Rather than allow the insurer to determine which is the "next-closest" code, you should explicitly reference the nearest equivalent listed procedure in your explanatory note. "After all, the operating surgeon is best equipped to make this determination," Jandroep says.
You should also specifically note how the unlisted procedure differs from the next-closest listed procedure, Sandham says. For example, was the claimed unlisted procedure more or less difficult than the "comparison" procedure? Did it take longer to complete? Was there a greater risk of complication? Will the patient require a longer recovery and more postoperative attention? Did it require special training, skill or equipment? Any of these factors can make a difference in the level of reimburse-ment you may expect.
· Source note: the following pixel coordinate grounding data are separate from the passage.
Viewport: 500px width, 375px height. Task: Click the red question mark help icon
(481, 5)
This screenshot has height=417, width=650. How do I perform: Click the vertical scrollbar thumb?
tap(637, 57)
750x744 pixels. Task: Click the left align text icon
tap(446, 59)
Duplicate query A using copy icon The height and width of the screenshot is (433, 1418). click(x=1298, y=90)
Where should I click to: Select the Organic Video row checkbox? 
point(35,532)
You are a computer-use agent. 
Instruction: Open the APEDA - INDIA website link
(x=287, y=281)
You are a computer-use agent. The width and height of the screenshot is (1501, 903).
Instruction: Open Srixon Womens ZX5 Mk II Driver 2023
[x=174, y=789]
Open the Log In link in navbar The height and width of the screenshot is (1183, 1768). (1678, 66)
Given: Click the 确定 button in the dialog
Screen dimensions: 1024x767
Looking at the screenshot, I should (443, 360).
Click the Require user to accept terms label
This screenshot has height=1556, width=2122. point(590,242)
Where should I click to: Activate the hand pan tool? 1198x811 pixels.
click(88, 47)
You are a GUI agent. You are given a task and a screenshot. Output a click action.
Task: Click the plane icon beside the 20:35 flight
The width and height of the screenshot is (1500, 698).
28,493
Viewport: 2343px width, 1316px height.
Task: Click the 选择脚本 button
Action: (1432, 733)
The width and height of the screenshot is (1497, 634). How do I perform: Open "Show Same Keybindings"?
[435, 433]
For example, CPT does not include a code to describe laminotomy and excision of herniated thoracic disk (the only thoracic codes correspond to transpedicular or costovertebral approach). CPT, however, does include codes to describe cervical (63020) and lumbar (63030) excisions. To report thoracic laminotomy, you may cite 64999 and include an explanation with the claim stating, "Surgeon performed laminotomy with diskectomy, similar to that described by 63020 (Laminotomy [hemi-laminectomy], with decompression of nerve root[s], including partial facetectomy, foraminotomy and/or excision of herniated intervertebral disk; one interspace, cervical), but occurring in the thoracic region. And, the work involved was roughly 10 percent greater than that described by 63020."
Tip 3: Enlist Outside Help
Manufacturers often maintain free information and help lines to advise physician practices on how to approach insurers regarding new technologies, Jandroep says. And they are sometimes instrumental in gaining approval for new CPT codes to describe previously unlisted procedures, as well. (For example, Guilford Pharmaceuticals, manufacturer of Gliadel Wafers, sponsored the application for 61517, which was added to CPT 2003 to describe implantation of intracavitary chemotherapy agents.)
Use caution when applying manufacturers' suggestions, however. Remember: You are responsible for the accuracy of your claims, and you should never misrepresent a claim to gain payment. Stick to unlisted-procedure codes when no other code describes the procedure the surgeon performed and always provide ample documentation to justify the claim's necessity.